No concrete examples here... just a thought to ponder when you see a structure like this.  It has proven useful enough times to me that I thought I'd share it.

Improving My Use of Database Lookup Tables in PHP


When you're deep in code and realize that each item of a batch needs to check some other info from somewhere else, the most straightfoward way to get the info you need is to just fetch what you need right there.  However, this tends not to scale well... doing one-hit lookups for each item from a batch of 100 isn't bad, but when that batch becomes 10,000?  100,000?  A database connection can execute an individual SQL only so fast... 10,000 of them will add up on the clock.

When the size of the lookup table involved is itself relatively small compared to your dataset, it's worth considering a lazy loaded singleton lookup array.

By initializing your lookup array variable to something like $lookup = "NOT_SET_YET", a string, you can lazy load it at the first point your code needs it, just by checking is_array($lookup).  This is a small optimization, in that if your to-process data loop never gets as deep as needing this particular lookup, you don't waste time loading it in the first place.  This is_array($lookup) piece is also the step that makes it a singleton... once it's loaded, it doesn't have to be reloaded.  Just be sure you did that $lookup = "NOT_SET_YET" initialization outside the scope of the data processing loop... otherwise, you are indeed reloading it every time.

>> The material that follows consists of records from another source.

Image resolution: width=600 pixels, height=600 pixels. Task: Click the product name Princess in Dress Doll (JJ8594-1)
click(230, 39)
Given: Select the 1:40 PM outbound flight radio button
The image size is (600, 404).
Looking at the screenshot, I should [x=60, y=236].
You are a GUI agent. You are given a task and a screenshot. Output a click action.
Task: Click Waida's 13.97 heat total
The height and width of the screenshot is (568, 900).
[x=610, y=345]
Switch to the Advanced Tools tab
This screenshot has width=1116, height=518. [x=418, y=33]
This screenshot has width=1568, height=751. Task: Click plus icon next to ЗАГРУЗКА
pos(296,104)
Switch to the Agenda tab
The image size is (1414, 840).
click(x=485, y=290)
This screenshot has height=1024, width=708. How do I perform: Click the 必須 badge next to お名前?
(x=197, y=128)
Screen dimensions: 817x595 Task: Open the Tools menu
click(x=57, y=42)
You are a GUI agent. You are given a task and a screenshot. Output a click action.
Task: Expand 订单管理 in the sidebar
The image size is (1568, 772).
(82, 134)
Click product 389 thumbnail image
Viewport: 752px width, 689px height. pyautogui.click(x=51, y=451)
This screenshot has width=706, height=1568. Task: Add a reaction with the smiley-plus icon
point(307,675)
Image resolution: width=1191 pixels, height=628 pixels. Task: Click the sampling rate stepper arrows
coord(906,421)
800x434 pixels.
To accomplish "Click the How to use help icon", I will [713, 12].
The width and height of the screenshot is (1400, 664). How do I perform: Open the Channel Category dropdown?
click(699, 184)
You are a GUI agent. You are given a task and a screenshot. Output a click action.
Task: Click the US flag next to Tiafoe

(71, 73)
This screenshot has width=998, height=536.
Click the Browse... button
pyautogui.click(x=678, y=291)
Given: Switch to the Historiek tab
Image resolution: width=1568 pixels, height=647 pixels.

For the data loading itself, I try to structure it more akin to a database index than a table.  When my lookup needs to know that a given row does or does not exist in that table, I combine the column values I need into the array keys rather than values.  This allows me to just use isset() when doing the lookup.  I wrestled often with having to add isset() to my original array-checking function usage, where I'd get Notices for undefined items.  It occurred to me that if my lookup itself could short-circuit directly to the member or not, then it would be like having a database index to check.  Most of the time now, I check for isset($lookup['DATA-I-WANT']) and I'm done.

I at least put TRUE in the values because isset() won't see a key if its value is NULL.  Further, in some of my use cases, I have found that using both TRUE and FALSE could be helpful, depending on how I needed to read the data itself.  In these cases, I'm back to doing both isset() and checking the array value, but it's still better than doing a SQL query.

In a recent use case, I needed to know if a given foreign key in my lookup table had any rows at all... then and only then did the lookup for a specific row need to be done.  In order to roll this capability into the same array that had keys like $lookup[$oneGivenFK . $oneGivenPK], I also loaded in $lookup['FK_exists--' . $oneGivenFK].  This allowed me to do the isset($lookup['FK_exists--' . $oneGivenFK]), and if TRUE, proceed with the isset($lookup[$oneGivenFK . $oneGivenPK]) check.

A lesson learned here is to put a painfully obvious delimiter in between the values used to construct these big keys.  I tend to use three dashes, "---", to avoid any coincidence of my delimiter from being a part of the actual values themselves.